::: DATA TO USE :::
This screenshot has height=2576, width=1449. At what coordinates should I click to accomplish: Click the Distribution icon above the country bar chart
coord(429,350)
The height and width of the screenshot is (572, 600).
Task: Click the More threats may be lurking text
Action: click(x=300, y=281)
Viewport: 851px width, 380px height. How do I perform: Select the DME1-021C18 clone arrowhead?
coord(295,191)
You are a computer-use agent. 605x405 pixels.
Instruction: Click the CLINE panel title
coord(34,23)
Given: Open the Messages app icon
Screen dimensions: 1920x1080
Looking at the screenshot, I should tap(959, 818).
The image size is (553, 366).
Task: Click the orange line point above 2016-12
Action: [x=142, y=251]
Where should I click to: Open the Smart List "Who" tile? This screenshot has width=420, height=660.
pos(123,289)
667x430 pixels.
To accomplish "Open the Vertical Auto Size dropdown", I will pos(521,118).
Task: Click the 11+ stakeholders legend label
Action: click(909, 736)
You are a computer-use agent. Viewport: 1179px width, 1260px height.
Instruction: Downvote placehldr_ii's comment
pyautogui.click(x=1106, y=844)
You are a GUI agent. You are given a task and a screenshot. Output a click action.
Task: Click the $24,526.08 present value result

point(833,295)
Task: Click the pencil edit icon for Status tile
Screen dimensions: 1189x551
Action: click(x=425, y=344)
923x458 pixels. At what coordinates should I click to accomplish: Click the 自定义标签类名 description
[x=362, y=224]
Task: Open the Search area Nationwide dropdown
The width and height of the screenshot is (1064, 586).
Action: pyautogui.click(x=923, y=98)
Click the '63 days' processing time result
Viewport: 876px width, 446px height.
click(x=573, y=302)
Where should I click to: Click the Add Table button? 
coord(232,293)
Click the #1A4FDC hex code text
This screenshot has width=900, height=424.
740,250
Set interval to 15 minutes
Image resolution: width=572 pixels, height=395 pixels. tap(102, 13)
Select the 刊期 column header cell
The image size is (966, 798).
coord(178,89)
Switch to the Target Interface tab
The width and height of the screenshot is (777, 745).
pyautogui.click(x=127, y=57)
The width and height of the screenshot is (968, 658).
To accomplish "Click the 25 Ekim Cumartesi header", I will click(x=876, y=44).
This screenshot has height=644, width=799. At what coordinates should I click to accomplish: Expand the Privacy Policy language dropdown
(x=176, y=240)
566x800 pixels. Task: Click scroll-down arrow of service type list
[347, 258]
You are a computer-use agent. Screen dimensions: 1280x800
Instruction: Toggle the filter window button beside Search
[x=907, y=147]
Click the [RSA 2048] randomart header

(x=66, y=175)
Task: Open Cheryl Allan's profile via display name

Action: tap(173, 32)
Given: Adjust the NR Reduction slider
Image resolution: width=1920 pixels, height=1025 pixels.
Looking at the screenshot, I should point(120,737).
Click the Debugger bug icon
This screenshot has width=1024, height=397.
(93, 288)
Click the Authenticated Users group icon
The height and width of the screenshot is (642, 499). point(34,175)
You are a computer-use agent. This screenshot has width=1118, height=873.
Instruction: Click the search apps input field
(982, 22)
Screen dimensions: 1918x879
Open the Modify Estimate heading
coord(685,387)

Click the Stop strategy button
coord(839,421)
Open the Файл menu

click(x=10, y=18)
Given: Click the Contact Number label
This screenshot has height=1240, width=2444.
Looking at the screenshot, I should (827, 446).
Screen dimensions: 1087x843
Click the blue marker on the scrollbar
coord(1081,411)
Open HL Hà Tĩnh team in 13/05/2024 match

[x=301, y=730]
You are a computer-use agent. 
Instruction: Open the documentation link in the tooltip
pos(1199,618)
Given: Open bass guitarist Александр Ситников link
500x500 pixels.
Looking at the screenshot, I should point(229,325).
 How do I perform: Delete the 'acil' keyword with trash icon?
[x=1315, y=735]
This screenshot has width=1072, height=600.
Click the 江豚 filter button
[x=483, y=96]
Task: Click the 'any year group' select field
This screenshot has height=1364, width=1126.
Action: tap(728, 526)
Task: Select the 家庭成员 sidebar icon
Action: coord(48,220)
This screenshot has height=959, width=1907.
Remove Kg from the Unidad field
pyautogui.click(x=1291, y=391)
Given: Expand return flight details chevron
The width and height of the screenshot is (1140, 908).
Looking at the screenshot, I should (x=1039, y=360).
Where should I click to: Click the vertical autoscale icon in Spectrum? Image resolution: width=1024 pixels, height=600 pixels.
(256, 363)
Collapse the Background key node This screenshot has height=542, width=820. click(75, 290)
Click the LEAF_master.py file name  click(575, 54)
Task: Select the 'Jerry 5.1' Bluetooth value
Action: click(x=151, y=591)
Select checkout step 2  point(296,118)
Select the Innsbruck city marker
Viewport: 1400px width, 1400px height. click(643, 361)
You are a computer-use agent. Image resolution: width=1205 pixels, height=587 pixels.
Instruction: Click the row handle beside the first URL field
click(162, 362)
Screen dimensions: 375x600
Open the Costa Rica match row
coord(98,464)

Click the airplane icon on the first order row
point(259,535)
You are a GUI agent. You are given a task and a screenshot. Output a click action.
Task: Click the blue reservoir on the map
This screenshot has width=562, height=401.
:::
### [EXERCISE]
Could you transcribe the whole listing above without any edits?

### [OUTPUT FOR THIS TASK]
This screenshot has height=2576, width=1449. At what coordinates should I click to accomplish: Click the Distribution icon above the country bar chart
coord(429,350)
The height and width of the screenshot is (572, 600).
Task: Click the More threats may be lurking text
Action: click(x=300, y=281)
Viewport: 851px width, 380px height. How do I perform: Select the DME1-021C18 clone arrowhead?
coord(295,191)
You are a computer-use agent. 605x405 pixels.
Instruction: Click the CLINE panel title
coord(34,23)
Given: Open the Messages app icon
Screen dimensions: 1920x1080
Looking at the screenshot, I should tap(959, 818).
The image size is (553, 366).
Task: Click the orange line point above 2016-12
Action: [x=142, y=251]
Where should I click to: Open the Smart List "Who" tile? This screenshot has width=420, height=660.
pos(123,289)
667x430 pixels.
To accomplish "Open the Vertical Auto Size dropdown", I will pos(521,118).
Task: Click the 11+ stakeholders legend label
Action: click(909, 736)
You are a computer-use agent. Viewport: 1179px width, 1260px height.
Instruction: Downvote placehldr_ii's comment
pyautogui.click(x=1106, y=844)
You are a GUI agent. You are given a task and a screenshot. Output a click action.
Task: Click the $24,526.08 present value result

point(833,295)
Task: Click the pencil edit icon for Status tile
Screen dimensions: 1189x551
Action: click(x=425, y=344)
923x458 pixels. At what coordinates should I click to accomplish: Click the 自定义标签类名 description
[x=362, y=224]
Task: Open the Search area Nationwide dropdown
The width and height of the screenshot is (1064, 586).
Action: pyautogui.click(x=923, y=98)
Click the '63 days' processing time result
Viewport: 876px width, 446px height.
click(x=573, y=302)
Where should I click to: Click the Add Table button? 
coord(232,293)
Click the #1A4FDC hex code text
This screenshot has width=900, height=424.
740,250
Set interval to 15 minutes
Image resolution: width=572 pixels, height=395 pixels. tap(102, 13)
Select the 刊期 column header cell
The image size is (966, 798).
coord(178,89)
Switch to the Target Interface tab
The width and height of the screenshot is (777, 745).
pyautogui.click(x=127, y=57)
The width and height of the screenshot is (968, 658).
To accomplish "Click the 25 Ekim Cumartesi header", I will click(x=876, y=44).
This screenshot has height=644, width=799. At what coordinates should I click to accomplish: Expand the Privacy Policy language dropdown
(x=176, y=240)
566x800 pixels. Task: Click scroll-down arrow of service type list
[347, 258]
You are a computer-use agent. Screen dimensions: 1280x800
Instruction: Toggle the filter window button beside Search
[x=907, y=147]
Click the [RSA 2048] randomart header

(x=66, y=175)
Task: Open Cheryl Allan's profile via display name

Action: tap(173, 32)
Given: Adjust the NR Reduction slider
Image resolution: width=1920 pixels, height=1025 pixels.
Looking at the screenshot, I should point(120,737).
Click the Debugger bug icon
This screenshot has width=1024, height=397.
(93, 288)
Click the Authenticated Users group icon
The height and width of the screenshot is (642, 499). point(34,175)
You are a computer-use agent. This screenshot has width=1118, height=873.
Instruction: Click the search apps input field
(982, 22)
Screen dimensions: 1918x879
Open the Modify Estimate heading
coord(685,387)

Click the Stop strategy button
coord(839,421)
Open the Файл menu

click(x=10, y=18)
Given: Click the Contact Number label
This screenshot has height=1240, width=2444.
Looking at the screenshot, I should (827, 446).
Screen dimensions: 1087x843
Click the blue marker on the scrollbar
coord(1081,411)
Open HL Hà Tĩnh team in 13/05/2024 match

[x=301, y=730]
You are a computer-use agent. 
Instruction: Open the documentation link in the tooltip
pos(1199,618)
Given: Open bass guitarist Александр Ситников link
500x500 pixels.
Looking at the screenshot, I should point(229,325).
 How do I perform: Delete the 'acil' keyword with trash icon?
[x=1315, y=735]
This screenshot has width=1072, height=600.
Click the 江豚 filter button
[x=483, y=96]
Task: Click the 'any year group' select field
This screenshot has height=1364, width=1126.
Action: tap(728, 526)
Task: Select the 家庭成员 sidebar icon
Action: coord(48,220)
This screenshot has height=959, width=1907.
Remove Kg from the Unidad field
pyautogui.click(x=1291, y=391)
Given: Expand return flight details chevron
The width and height of the screenshot is (1140, 908).
Looking at the screenshot, I should (x=1039, y=360).
Where should I click to: Click the vertical autoscale icon in Spectrum? Image resolution: width=1024 pixels, height=600 pixels.
(256, 363)
Collapse the Background key node This screenshot has height=542, width=820. click(75, 290)
Click the LEAF_master.py file name  click(575, 54)
Task: Select the 'Jerry 5.1' Bluetooth value
Action: click(x=151, y=591)
Select checkout step 2  point(296,118)
Select the Innsbruck city marker
Viewport: 1400px width, 1400px height. click(643, 361)
You are a computer-use agent. Image resolution: width=1205 pixels, height=587 pixels.
Instruction: Click the row handle beside the first URL field
click(162, 362)
Screen dimensions: 375x600
Open the Costa Rica match row
coord(98,464)

Click the airplane icon on the first order row
point(259,535)
You are a GUI agent. You are given a task and a screenshot. Output a click action.
Task: Click the blue reservoir on the map
This screenshot has width=562, height=401.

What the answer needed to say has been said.